*** DATASET
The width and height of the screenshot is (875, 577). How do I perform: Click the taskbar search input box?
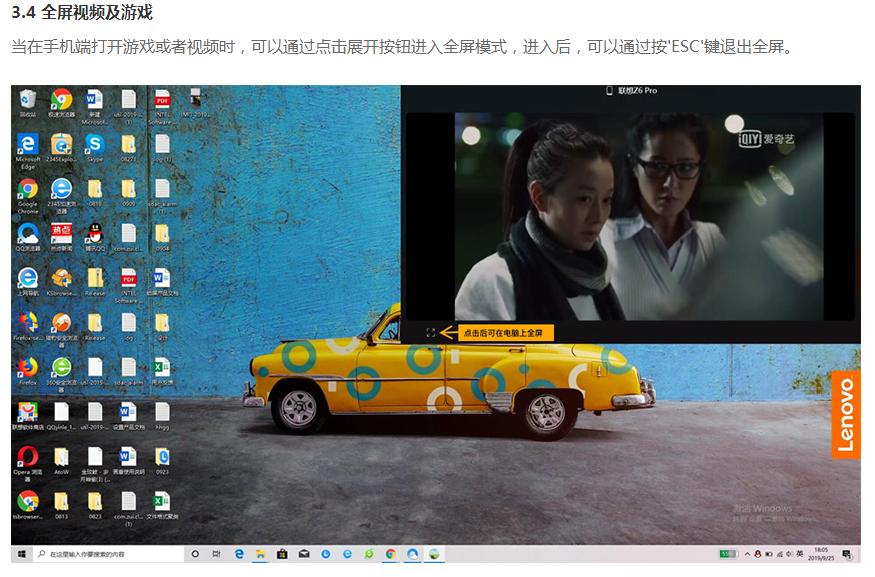click(x=110, y=552)
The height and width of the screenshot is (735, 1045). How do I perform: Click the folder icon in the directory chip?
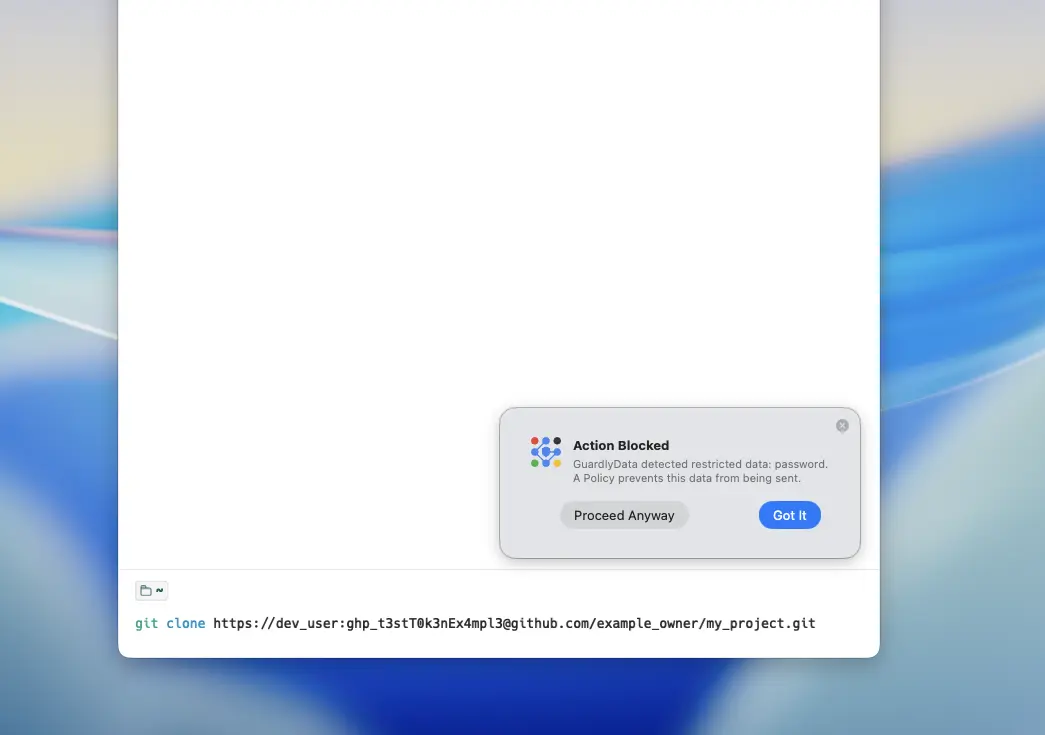coord(146,591)
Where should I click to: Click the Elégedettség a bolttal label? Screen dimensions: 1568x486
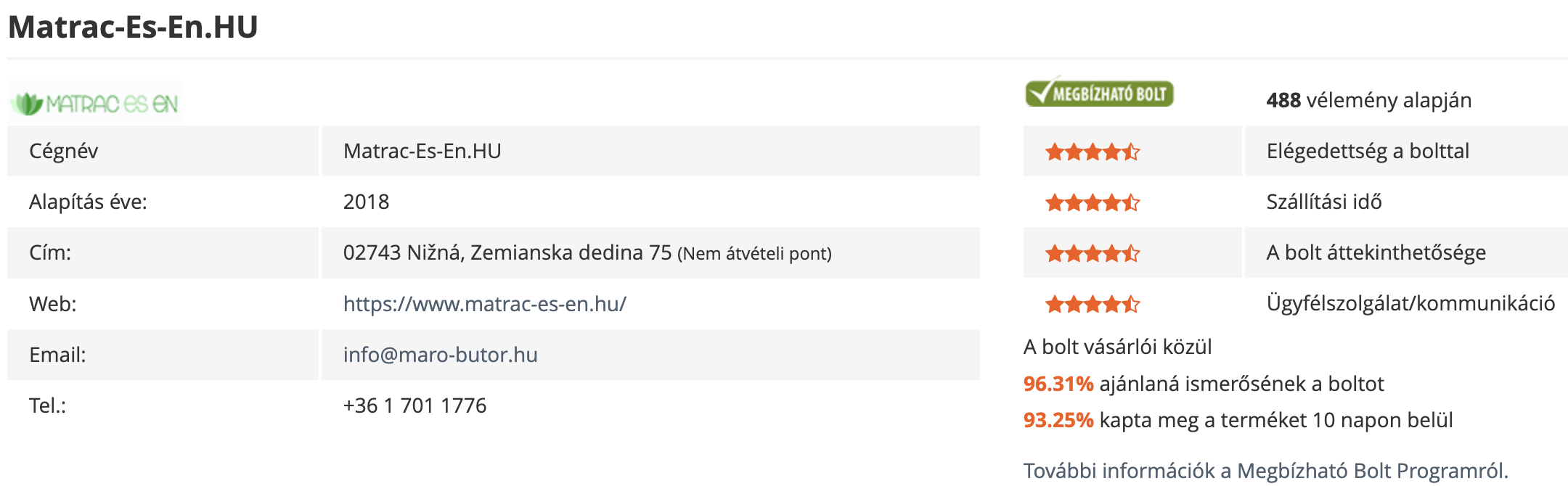1368,151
******
Every entry above is to be repeated word for word, with all pictures omitted.

» RESULT OF THIS EXERCISE:
The width and height of the screenshot is (875, 577). How do I perform: Click the taskbar search input box?
click(x=110, y=552)
The height and width of the screenshot is (735, 1045). How do I perform: Click the folder icon in the directory chip?
coord(146,591)
Where should I click to: Click the Elégedettség a bolttal label? Screen dimensions: 1568x486
1368,151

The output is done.